***** RECORD EXCERPTS *****

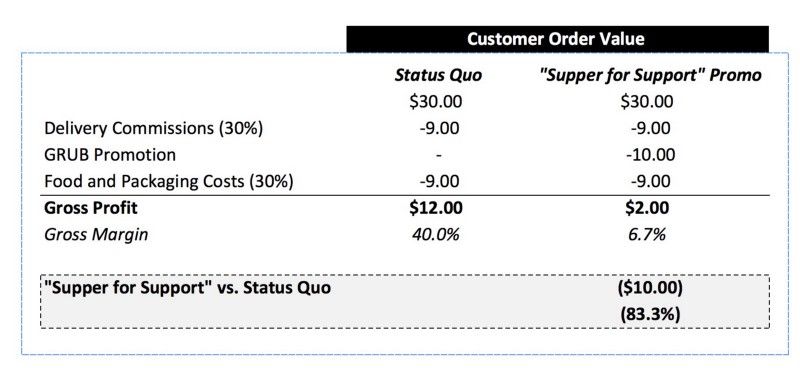Select the -10.00 GRUB Promotion value
The image size is (800, 372).
651,155
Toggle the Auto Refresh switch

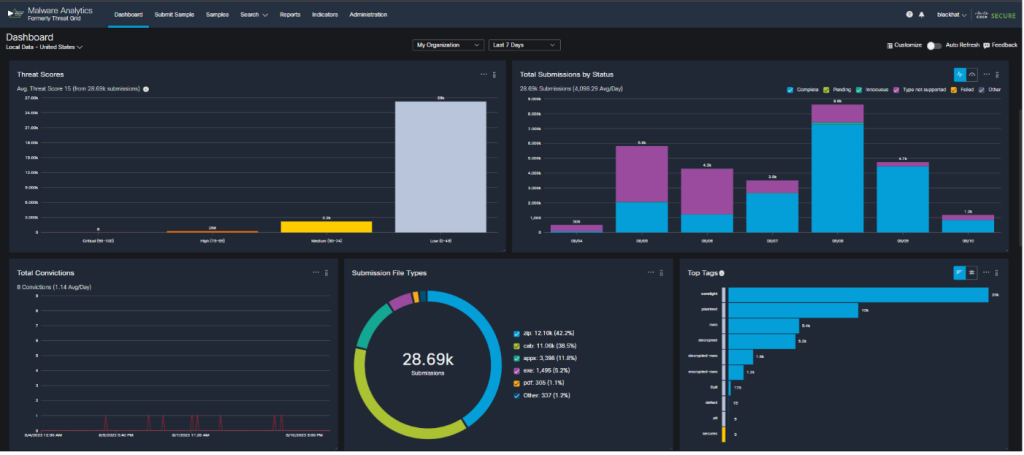pos(934,46)
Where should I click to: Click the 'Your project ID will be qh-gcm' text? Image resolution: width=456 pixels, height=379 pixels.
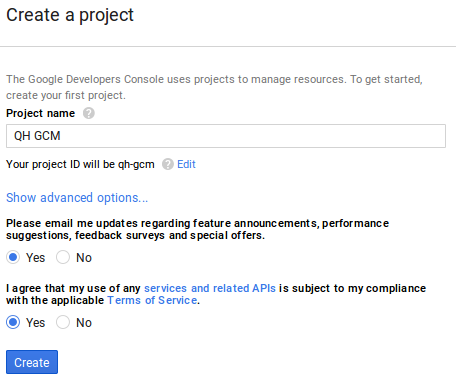coord(80,164)
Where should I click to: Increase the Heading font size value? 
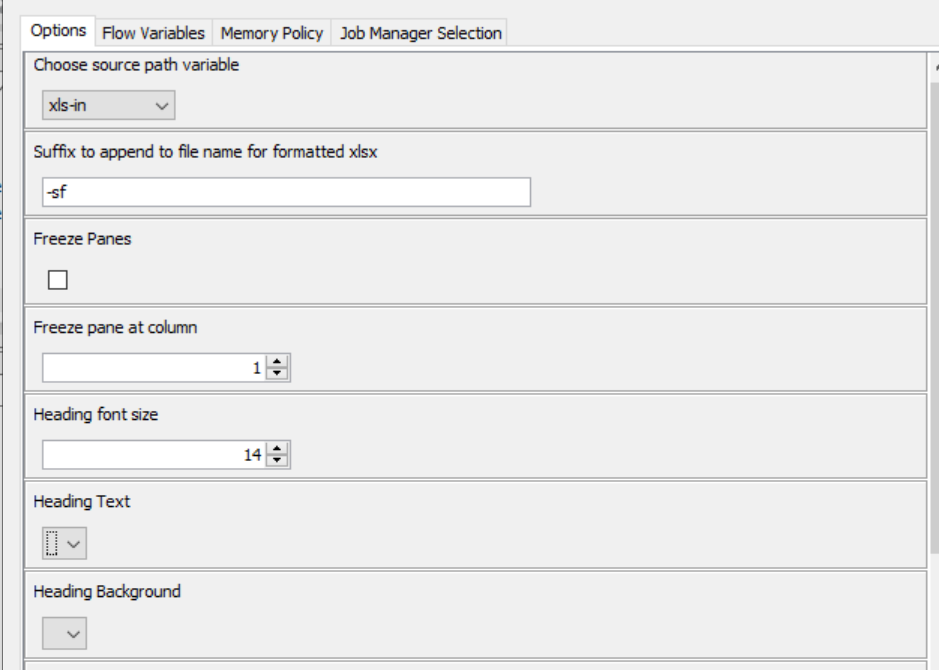[277, 448]
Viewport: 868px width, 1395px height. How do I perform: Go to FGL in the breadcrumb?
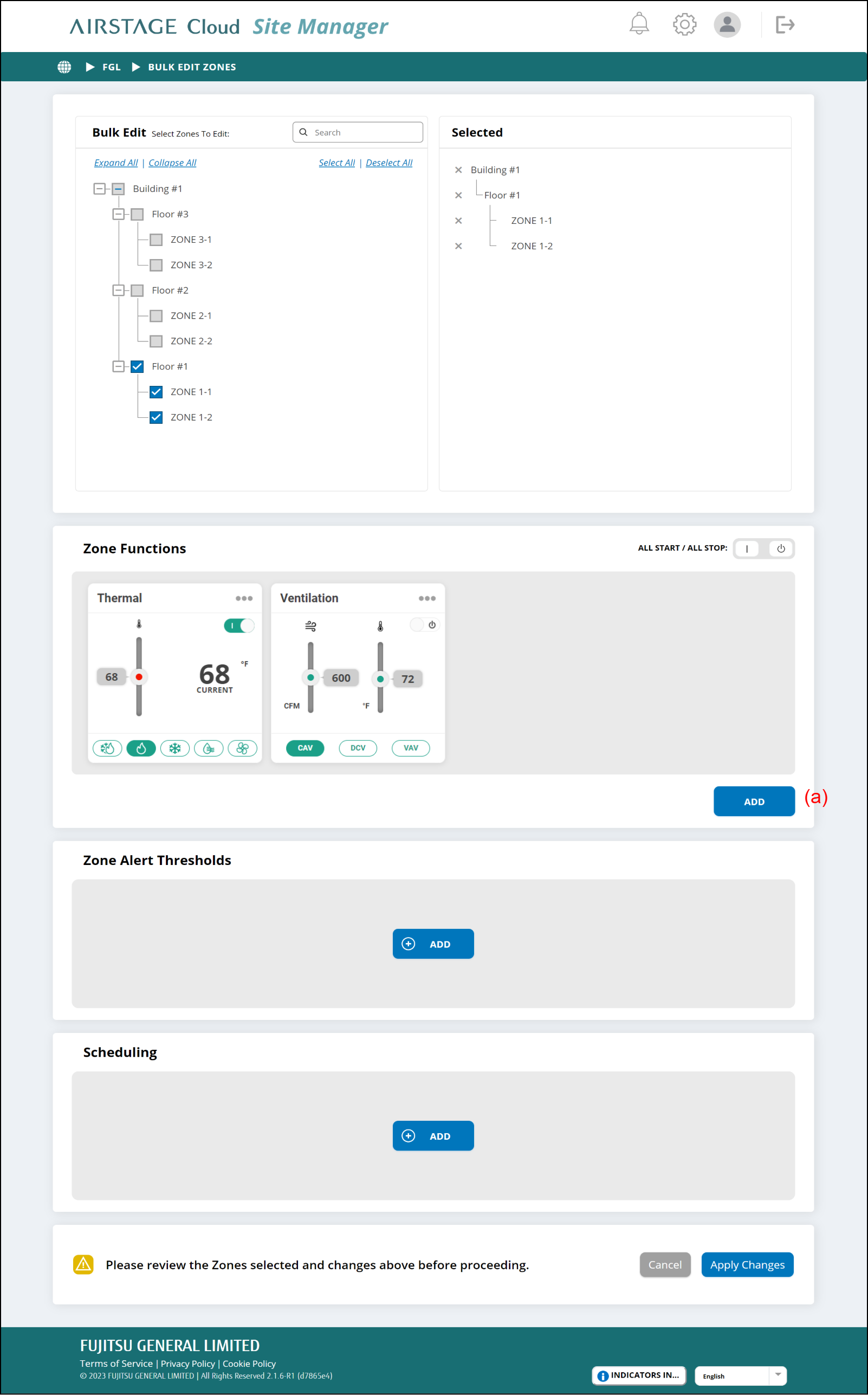click(112, 67)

*****

> AIM
Arrange the lines of the material above into a Markdown table with two columns, No. and Line, numbering the rows and skipping any blank lines. Omit the pictures.

> IN RESPONSE
| No. | Line |
|---|---|
| 1 | Select the -10.00 GRUB Promotion value |
| 2 | The image size is (800, 372). |
| 3 | 651,155 |
| 4 | Toggle the Auto Refresh switch |
| 5 | pos(934,46) |
| 6 | Where should I click to: Click the 'Your project ID will be qh-gcm' text? Image resolution: width=456 pixels, height=379 pixels. |
| 7 | coord(80,164) |
| 8 | Where should I click to: Increase the Heading font size value?  |
| 9 | [277, 448] |
| 10 | Viewport: 868px width, 1395px height. How do I perform: Go to FGL in the breadcrumb? |
| 11 | click(112, 67) |